Иван ещё дёрнулся вправо, но Серафиме крутиться надоело и она уселась поудобнее, спрятавшись под козырёк.
– Да я хоть Кабананом, а ты ж – под забором!
– Да хоть под забором – всё одно кротом-то низшей будет!
– Ты ещё погавкай мне тут!
– А ты ещё похрюкай!
– Да я тебе щас!..
Иван всё ещё вертел головой, однако Сенька уже просекла развитие событий.
– Ваня ходу! – гаркнула она... и не успела.
– А? – обернулся супруг... и получил по башке первым же камнем.

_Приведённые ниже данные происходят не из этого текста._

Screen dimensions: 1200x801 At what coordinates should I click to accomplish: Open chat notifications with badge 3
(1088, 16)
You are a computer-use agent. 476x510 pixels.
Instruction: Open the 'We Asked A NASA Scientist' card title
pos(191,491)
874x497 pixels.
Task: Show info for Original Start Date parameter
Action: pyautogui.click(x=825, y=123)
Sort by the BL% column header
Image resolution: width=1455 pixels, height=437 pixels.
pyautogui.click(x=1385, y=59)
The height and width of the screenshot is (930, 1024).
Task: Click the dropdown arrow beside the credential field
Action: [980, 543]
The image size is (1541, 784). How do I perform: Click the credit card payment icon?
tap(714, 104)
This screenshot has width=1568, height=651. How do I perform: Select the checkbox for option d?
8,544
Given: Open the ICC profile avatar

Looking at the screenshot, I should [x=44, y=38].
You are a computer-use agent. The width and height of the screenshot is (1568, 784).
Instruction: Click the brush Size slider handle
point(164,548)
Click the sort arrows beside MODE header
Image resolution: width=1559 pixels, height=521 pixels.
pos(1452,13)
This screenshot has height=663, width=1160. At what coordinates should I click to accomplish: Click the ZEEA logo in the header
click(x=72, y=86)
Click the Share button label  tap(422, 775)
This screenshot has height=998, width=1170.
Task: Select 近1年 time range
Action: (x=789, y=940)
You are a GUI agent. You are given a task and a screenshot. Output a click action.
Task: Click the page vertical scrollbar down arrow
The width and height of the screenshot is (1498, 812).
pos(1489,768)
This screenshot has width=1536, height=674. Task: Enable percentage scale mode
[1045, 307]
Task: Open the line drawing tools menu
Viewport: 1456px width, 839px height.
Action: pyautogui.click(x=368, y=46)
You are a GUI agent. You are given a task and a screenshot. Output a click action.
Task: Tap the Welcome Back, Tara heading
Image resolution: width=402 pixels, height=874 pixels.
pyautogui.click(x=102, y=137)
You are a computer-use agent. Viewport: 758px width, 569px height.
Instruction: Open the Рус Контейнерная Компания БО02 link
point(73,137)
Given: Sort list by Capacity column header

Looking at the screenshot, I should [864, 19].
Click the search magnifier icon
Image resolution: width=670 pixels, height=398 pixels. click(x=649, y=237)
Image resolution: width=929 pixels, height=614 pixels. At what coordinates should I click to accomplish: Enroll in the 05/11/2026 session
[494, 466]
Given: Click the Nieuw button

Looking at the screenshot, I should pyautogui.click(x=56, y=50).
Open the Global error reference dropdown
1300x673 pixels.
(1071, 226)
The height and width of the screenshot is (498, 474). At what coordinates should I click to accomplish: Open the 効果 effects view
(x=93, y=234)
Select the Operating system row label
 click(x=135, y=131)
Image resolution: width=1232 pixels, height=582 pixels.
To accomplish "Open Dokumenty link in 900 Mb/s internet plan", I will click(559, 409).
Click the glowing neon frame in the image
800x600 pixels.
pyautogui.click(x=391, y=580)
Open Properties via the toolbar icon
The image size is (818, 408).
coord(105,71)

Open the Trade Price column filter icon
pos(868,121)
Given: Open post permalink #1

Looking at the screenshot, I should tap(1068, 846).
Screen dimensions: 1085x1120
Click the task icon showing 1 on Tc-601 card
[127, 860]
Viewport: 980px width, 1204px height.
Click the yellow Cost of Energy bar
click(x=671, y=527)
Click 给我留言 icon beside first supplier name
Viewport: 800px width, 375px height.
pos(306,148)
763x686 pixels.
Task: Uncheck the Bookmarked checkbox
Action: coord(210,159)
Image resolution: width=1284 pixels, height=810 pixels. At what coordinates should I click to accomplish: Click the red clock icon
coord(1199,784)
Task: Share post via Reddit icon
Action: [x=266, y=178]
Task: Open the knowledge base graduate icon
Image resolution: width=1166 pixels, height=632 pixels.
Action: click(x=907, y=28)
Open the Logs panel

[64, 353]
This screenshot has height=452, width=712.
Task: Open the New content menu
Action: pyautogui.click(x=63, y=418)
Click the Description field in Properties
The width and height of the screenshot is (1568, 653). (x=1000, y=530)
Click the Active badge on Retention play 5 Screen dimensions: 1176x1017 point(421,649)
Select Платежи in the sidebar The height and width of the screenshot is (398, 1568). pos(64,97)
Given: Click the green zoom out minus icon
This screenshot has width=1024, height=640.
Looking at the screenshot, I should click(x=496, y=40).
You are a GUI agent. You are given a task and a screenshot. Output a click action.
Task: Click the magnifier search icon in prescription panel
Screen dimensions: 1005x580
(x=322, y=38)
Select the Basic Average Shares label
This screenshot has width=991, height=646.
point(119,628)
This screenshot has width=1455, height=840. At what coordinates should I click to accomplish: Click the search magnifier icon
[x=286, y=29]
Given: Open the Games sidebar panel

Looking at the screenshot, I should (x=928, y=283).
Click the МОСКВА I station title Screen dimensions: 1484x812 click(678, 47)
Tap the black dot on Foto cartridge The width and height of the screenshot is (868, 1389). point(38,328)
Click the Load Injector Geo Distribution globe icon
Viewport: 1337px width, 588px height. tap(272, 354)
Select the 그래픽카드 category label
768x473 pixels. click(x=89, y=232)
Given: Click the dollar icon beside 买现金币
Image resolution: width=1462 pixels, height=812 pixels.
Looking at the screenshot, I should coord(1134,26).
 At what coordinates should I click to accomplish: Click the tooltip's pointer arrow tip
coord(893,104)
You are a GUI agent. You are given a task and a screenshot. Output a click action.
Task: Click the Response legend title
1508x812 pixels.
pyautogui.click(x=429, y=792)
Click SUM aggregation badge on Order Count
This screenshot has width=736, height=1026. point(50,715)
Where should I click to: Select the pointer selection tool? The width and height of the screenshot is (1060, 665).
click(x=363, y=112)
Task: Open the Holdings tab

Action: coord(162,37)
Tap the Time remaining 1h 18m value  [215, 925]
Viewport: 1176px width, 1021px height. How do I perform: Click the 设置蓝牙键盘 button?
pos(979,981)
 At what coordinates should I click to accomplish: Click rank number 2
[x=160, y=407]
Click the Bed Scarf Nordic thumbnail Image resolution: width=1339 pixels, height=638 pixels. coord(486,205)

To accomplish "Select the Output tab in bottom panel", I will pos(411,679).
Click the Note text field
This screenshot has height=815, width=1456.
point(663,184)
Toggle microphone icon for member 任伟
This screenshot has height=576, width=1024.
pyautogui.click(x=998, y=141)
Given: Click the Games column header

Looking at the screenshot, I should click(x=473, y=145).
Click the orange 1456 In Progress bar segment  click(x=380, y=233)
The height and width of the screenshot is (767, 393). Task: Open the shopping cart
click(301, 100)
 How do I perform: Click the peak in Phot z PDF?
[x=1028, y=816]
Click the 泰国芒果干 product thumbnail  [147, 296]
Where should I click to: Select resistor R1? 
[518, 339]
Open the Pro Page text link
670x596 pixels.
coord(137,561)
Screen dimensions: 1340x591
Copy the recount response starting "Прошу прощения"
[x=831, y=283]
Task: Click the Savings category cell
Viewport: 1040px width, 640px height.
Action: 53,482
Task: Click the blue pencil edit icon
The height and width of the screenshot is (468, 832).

– Ёшкин кот!!! – взвыла Сенька и попыталась дотянуться до потерянных вожжей, не попадая в зону обстрела.
Не тут-то было! Вожжи оказались далеко, а кони, вокруг которых тоже "свистело", пугались и пятились. Потому, из средств самообороны у неё осталось только одно – зато массового поражения.
– Стоять, шалупонь малолетняя!!! По кочкам ррраскатаю!!! На кулебяки пущу!!!
То ли грозный тон подействовал, то ли неизвестные у местных и заранее страшные "кулебяки", но из-за оград раздалось обескураженное: "Ойййй...", и над краями робко показались чьи-то головы.
Убедившись, что судьба любимого супруга ей уже не грозит, Серафима бросилась подымать-проверять, как он там, и поживает ли вообще.
– Вань! Вань! Ваньша!.. Ну, ты подумай – в гости приехали, а?!
– Мым-мм... – ответил супруг, расплющивая очи. – Что это было?
– Засада, Вань, всё хорошо, – "успокоила" супруга, бестрепетной рукой отдирая подол парадно-выходного платья и принимаясь бинтовать пробитую голову мужа.
– К-какая засада?! – едва не подскочил тот.
– Царь Костей вернулся, нас уже ждали... Да сиди, не дёргайся, шучу я!
– А-а-а!.. – понял Иван, но тут же задумался и схватился за голову: – Так, а это?!
– А это сейчас спросим... – многообещающе нахмурилась Серафима, завязала бинт и поднялась. – Так, банда! А ну предстали пред ясны очи царственных особ – раз-два!
– Ваши высочества?..
– Царевна Серафима?..
– Уррра!!! Тёть Сеня с дядей Ваней приехали!!!
И как горохом по паркету, посыпались через ограду слева малолетние вояки, чтобы немедленно предстать, предсесть и даже на повозку предвлезть. Один самый высокий, видимо предводитель, успел первым и сразу принялся распоряжаться:
– Куда?! Куда, все?!! Хлопцы, а ну, держите народ! Тёть Сень, здрась... ух ты ж, можно поздравлять?!.. Дядь Вань, вы как?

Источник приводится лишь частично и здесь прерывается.